Copy every record below exactly, leaving out any pictures.

- - - - - - -

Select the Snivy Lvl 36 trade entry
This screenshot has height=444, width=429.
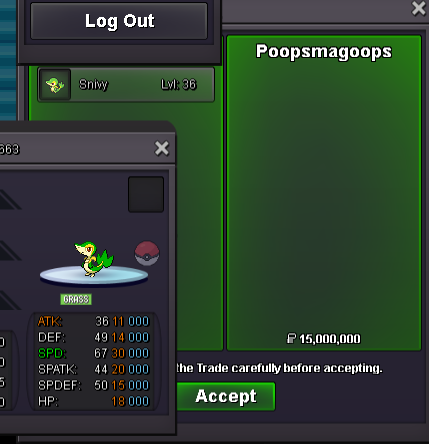[126, 85]
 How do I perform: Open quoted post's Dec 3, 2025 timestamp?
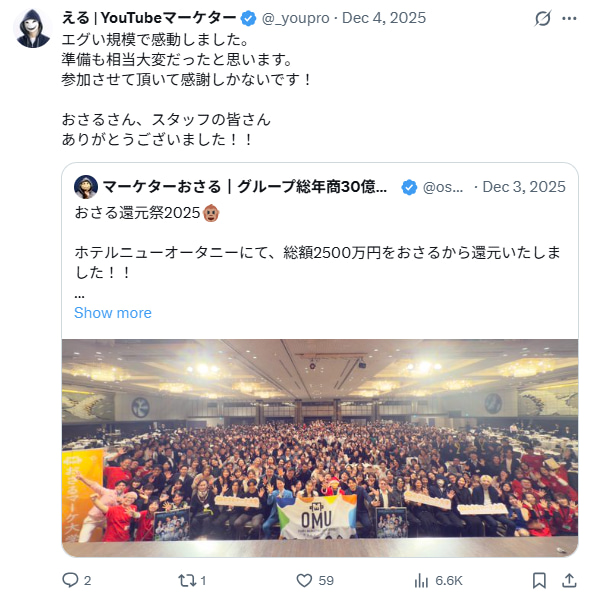pyautogui.click(x=524, y=187)
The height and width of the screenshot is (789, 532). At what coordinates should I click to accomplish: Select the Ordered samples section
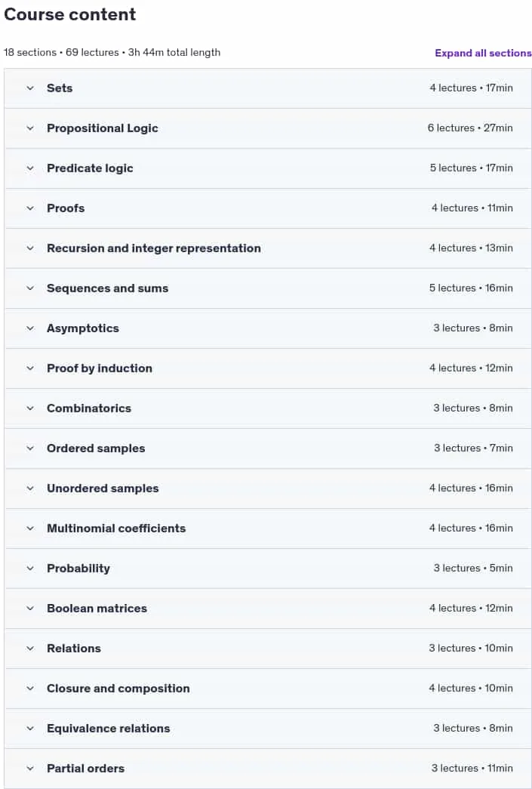pyautogui.click(x=267, y=448)
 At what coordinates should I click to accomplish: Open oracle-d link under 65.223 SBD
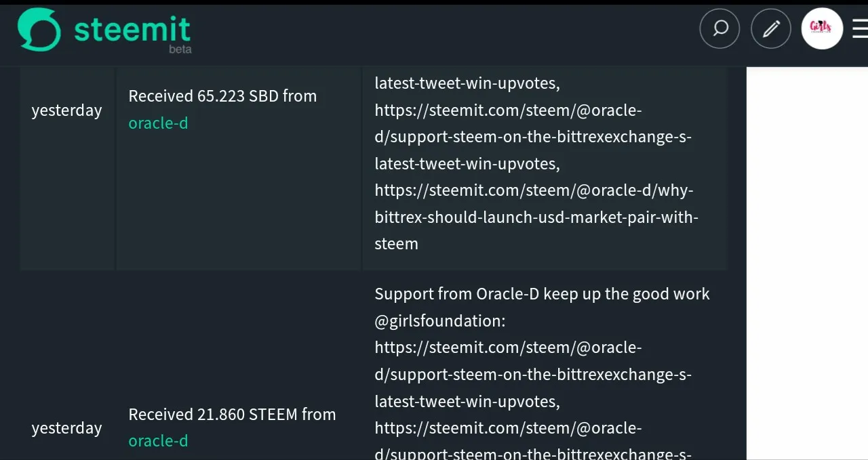point(158,123)
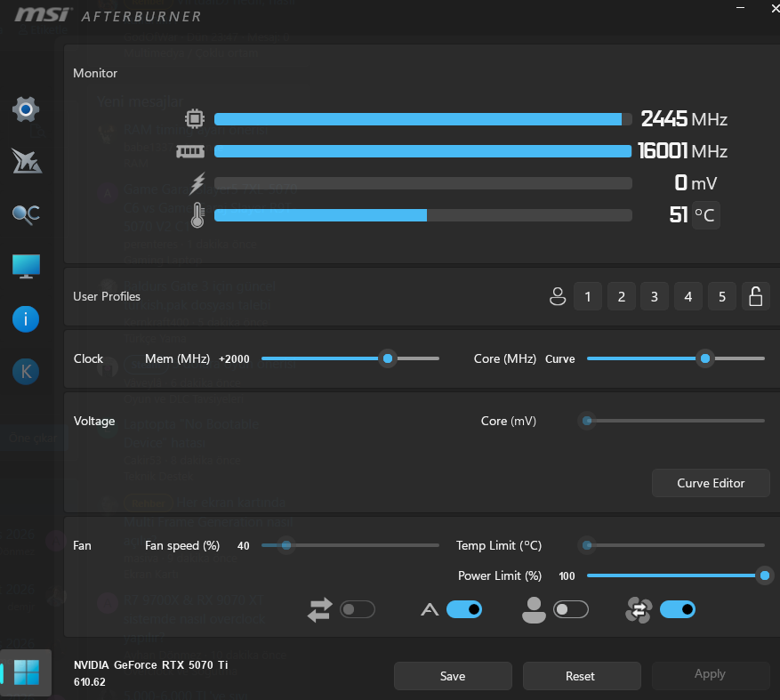This screenshot has height=700, width=780.
Task: Open the Curve Editor
Action: point(711,483)
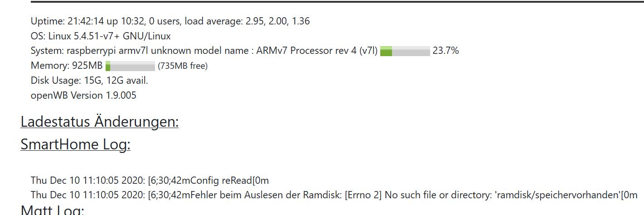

- - - - - - -

- [Your solution]
Select the Snivy Lvl 36 trade entry
This screenshot has height=444, width=429.
[126, 85]
 How do I perform: Open quoted post's Dec 3, 2025 timestamp?
pyautogui.click(x=524, y=187)
The height and width of the screenshot is (789, 532). At what coordinates should I click to accomplish: Select the Ordered samples section
pyautogui.click(x=267, y=448)
 At what coordinates should I click to accomplish: Open oracle-d link under 65.223 SBD
point(158,123)
This screenshot has height=700, width=780.
Task: Open the Curve Editor
Action: point(711,483)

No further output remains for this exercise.